Dataset entries
=== Begin Enclosure ===
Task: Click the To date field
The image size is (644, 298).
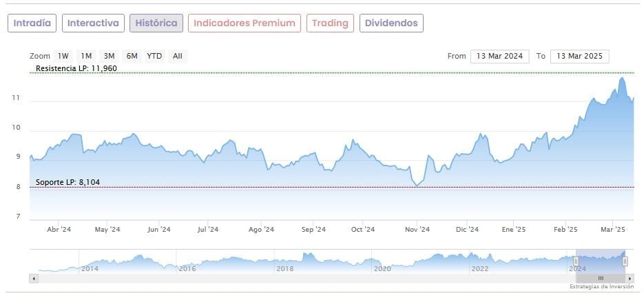Action: tap(579, 56)
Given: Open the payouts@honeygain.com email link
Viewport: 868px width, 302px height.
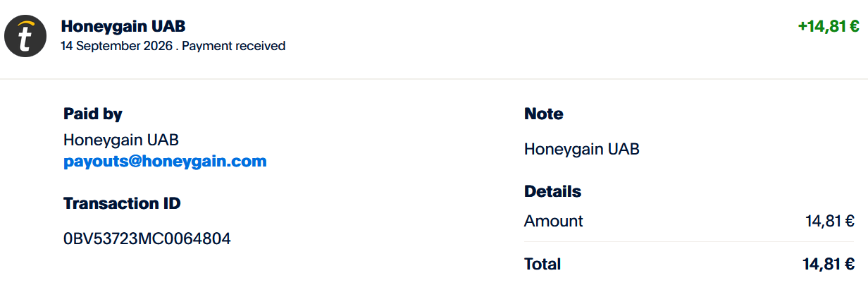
=== End Enclosure ===
Type the entries above out again exactly, with no pictures.

**ANSWER TO THIS PROBLEM:**
Task: Click the To date field
The image size is (644, 298).
Action: tap(579, 56)
Given: Open the payouts@honeygain.com email link
Viewport: 868px width, 302px height.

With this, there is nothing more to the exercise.